立ち退きラボ」によると、アリゾナ州フェニックスでは、立ち退きモラトリウムを2020年の3月下旬に実施しました。しかしこの政策は、家賃滞納者の立ち退きを停止しただけで、新たな裁判所への申し立ては受理されていました。そのため2021年8月のモラトリウムの終了後、強制立ち退き執行率はぐんぐん上昇して、今では週に2000件近くの立ち退き申し立てが執行されています。

2022年の夏、アメリカでは史上最高のインフレに見舞われていて、生活に関わるほとんど全てのものが急激に値上がりしています。

しかし生活費の値上がりに見合うほど、収入は増えていないのが実状です。アメリカの立ち退き執行はとてもシビアで、1度でも家賃が規定の期日通りに支払われなければ、立ち退きの対象になります。

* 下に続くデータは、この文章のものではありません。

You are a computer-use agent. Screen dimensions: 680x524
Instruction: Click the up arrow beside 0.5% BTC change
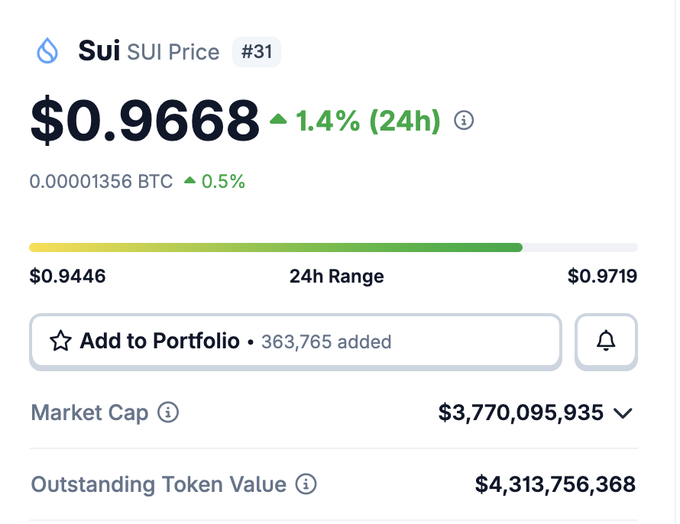[190, 181]
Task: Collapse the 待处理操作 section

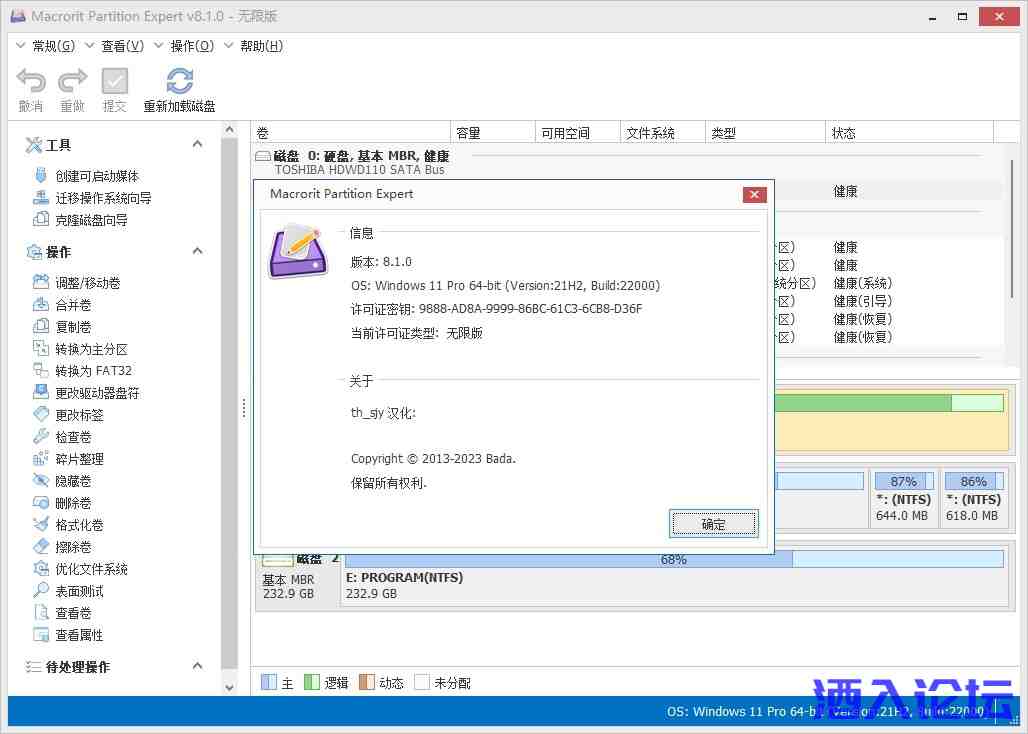Action: pos(197,667)
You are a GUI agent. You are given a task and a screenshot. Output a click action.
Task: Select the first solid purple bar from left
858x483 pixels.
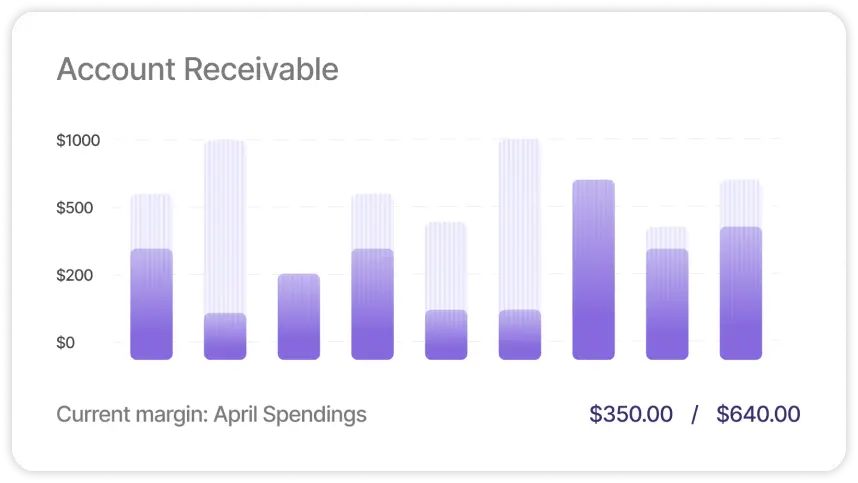[x=152, y=304]
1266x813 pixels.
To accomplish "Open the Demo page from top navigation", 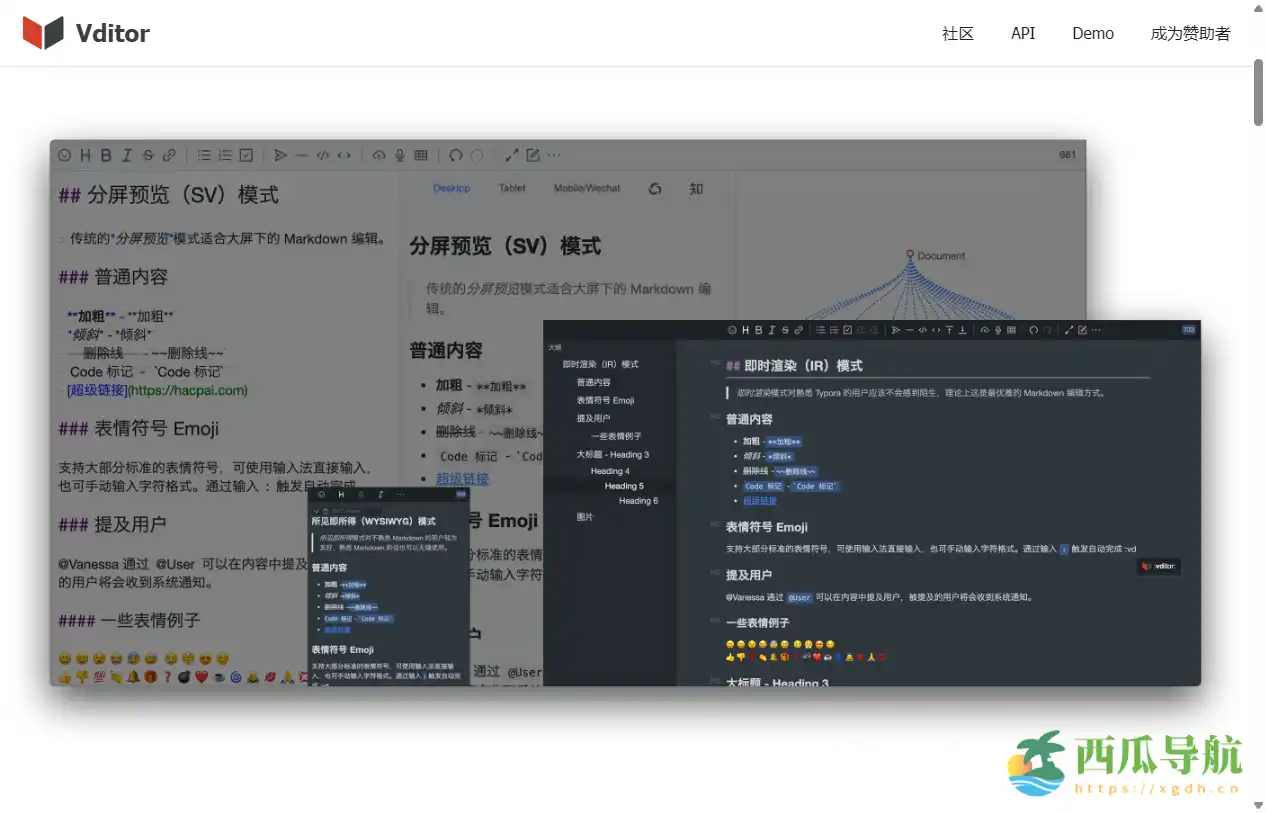I will point(1092,33).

立ち退きの執行には、裁判所から警察官が派遣され、警察官の到着から約10分で、立ち退きを完了させなければなりません。立ち退きモラトリアム終了後のいま、今まで請求できなかった分も上乗せした、強気な賃上げを請求して来るオーナーも少なくありません。そのため家賃を払いたくても払えきれなくなり、立ち退きにあい、路上生活を強いられてしまう人達が後を絶たない状態になっています。

日本と違うアメリカの家賃の値上げ方法

アメリカの家賃は、家の市場価値を元にして決められています。

月額家賃は住宅価格の0.8%から1.1%くらいの間が目安にされているので、例えば市場価値が25万ドルの家を借りる場合、家賃は月額$2000〜2750くらい請求されるだろうと予想できます。

このようにアメリカでは家の市場価格が家賃の設定金額と同期しているため、コロナの影響による不動産価格の高騰に伴い、更新後の家賃が以前の1.5倍から2倍近くになるなど、家賃の値上がりも大変なことになっています。

引っ越しでは家賃の値上げ回避にならない

2021年には、フェニックス周辺の賃貸住宅に住んでいる人達の家賃が、平均で約30%上昇しました。これは全米1の値上がり率で、2022年にはそこからさらに20%上昇するとも予測されています。

もしコロナ前なら、更新後に家賃が30%値上がりすると連絡が来た時点で、より安い物件を探して、引っ越すことを考えたはずです。


しかし今は不動産価格の高騰で、たとえ都市部から離れたとしても、家賃は都市部とさほど変わりません。それどころか他州から移住してくる人達との空室の争奪戦も激化していて、どんなに都市部から離れた所でも、新しい住居が見つからない可能性も大いにあります。

フェニックスの空室率は、現在通常の半分の約6%と、とても低い状態になっていて、どんなに高い料金でも、空室はあっという間に埋まってしまいます。ある知人の話では、月$1500(約20万円)で借りていたアパートの家賃が、更新後に$1700(約25万円)になると連絡が来たので、更新しない旨を家主に連絡を入れた直後、家主はさらに値上げした$2200(約33万円)で入居者を募集したそうです。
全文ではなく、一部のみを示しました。